At the age your child is at, it is hard to imaging that they will be an adult in the not too distant future. As parents, our responsibility is to ensure that our children will be ready to take on whatever adulthood brings for them. Whether your child is ready or not, that day will inevitably present itself. Therefore, we (parents) must ensure that our children are armed with the essential foundations that will help carry them throughout their adulthood.
To put things into perspective, childhood lasts from birth to eighteen years of age. During those eighteen years, there are a few stages of development (infancy, toddler, childhood, adolescence). Regardless of whether they are ready or not, they will be adults at age 18. As parents, our support for our children lasts our lifetime, but your child has to take responsibilities for their actions once they have reached the age of 18. If your child lives to be 100 years old, those first 18 years (18% of their life) must carry them for the remaining 82 years (82% of their life). If they live to be 90 years old, those first 18 years (20% of their life) must carry them for the remaining 72 years (80% of their life). If they live to be 80 years old, the first 18 years (22% of their life) must carry them for the remaining 62 years (78% of their life). Keeping these ratios in mind, this means that the basic foundational skills they learn in the first part of their life (childhood) needs to be solid so they can do well throughout their lifetime.

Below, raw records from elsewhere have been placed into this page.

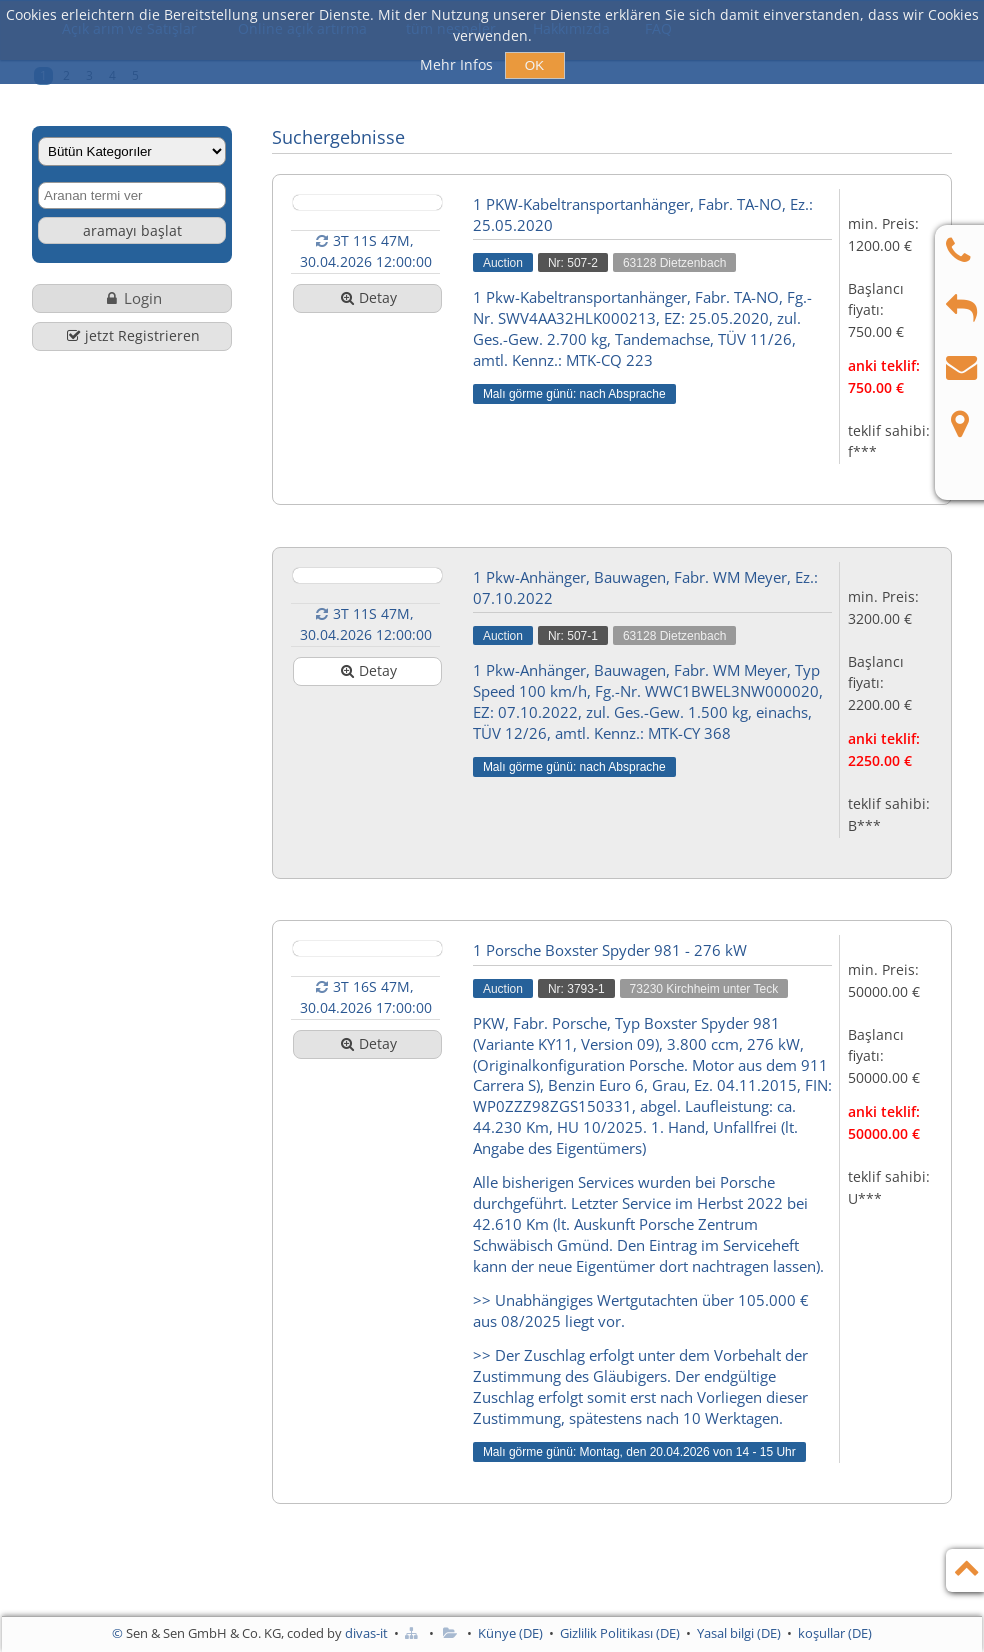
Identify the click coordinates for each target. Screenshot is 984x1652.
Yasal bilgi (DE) (739, 1633)
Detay (367, 297)
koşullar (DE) (835, 1633)
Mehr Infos (458, 64)
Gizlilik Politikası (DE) (620, 1633)
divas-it (366, 1633)
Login (132, 298)
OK (534, 65)
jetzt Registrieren (132, 335)
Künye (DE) (510, 1633)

The essential foundations necessary to become productive and do well in life are skills such as demonstrating responsibility, maintaining an open mindset (growth mindset), perspective taking, being confident with the choices they make, showing respectful behaviour towards others, and being resilient. However, being able to do these skills does not happen magically. Instead, they are skills that have to be encouraged, nurtured, and practiced many, many times. By allowing our child the opportunities, no matter how small (holding their own backpack, doing chores around the house, picking up after themselves) begins the process of building these essential skills. Yes, it is easier (and faster) as adults to do these instead of waiting for your child to do it, but in essence you are taking away a learning opportunity from your child. It’s easier for us to do it because we have done them so many times, but what is this teaching your child? Even ensuring that we arrive to school on time everyday is helping to practice arriving on time for work, events, or engagements we have made with acquaintances.
Without experiencing the whole situation, there is an unclear understanding of what can happen and what natural consequences may occur, be it positive or negative. Safety is always paramount so if safety is not an issue, allow your child the opportunity to experience it rather than taking or robbing them of that experience. If we are always navigating and resolving an issues they encounter, how will they know how to handle it if it happens again? Further, natural consequences such as having to wait, disagreements with others, losing a game, or things not going the way we had wanted or expected are things that happen in life. If our children have not encountered these kinds of ‘hiccups’ as a child, what will happen when something more serious occurs when they are older? Being able to navigate the small bumps helps us to gain experience and strengthen our problem solving skills. As parents, we can help our child navigate what to do by giving suggestions and encouragement, but we should not do it for them. Again, if safety is not an issue, allow your child to experience the opportunity. After all, “experience is your best teacher”.
Finally, we need to role model the behaviour we want to see in our child. Keeping this in mind, as part of our development children are born to watch and hear things. From there, we copy and mimic everything we see and hear. As we grow older, we use our learned knowledge to progress. Children’s hearing is really sharp when they are little and therefore hear many things, even the things we think they cannot hear. If we are whispering, they tend to listen more carefully as they know they shouldn’t be listening. Therefore, your child is listening and watching what you say and do, so role model the behaviour you want to see in your child.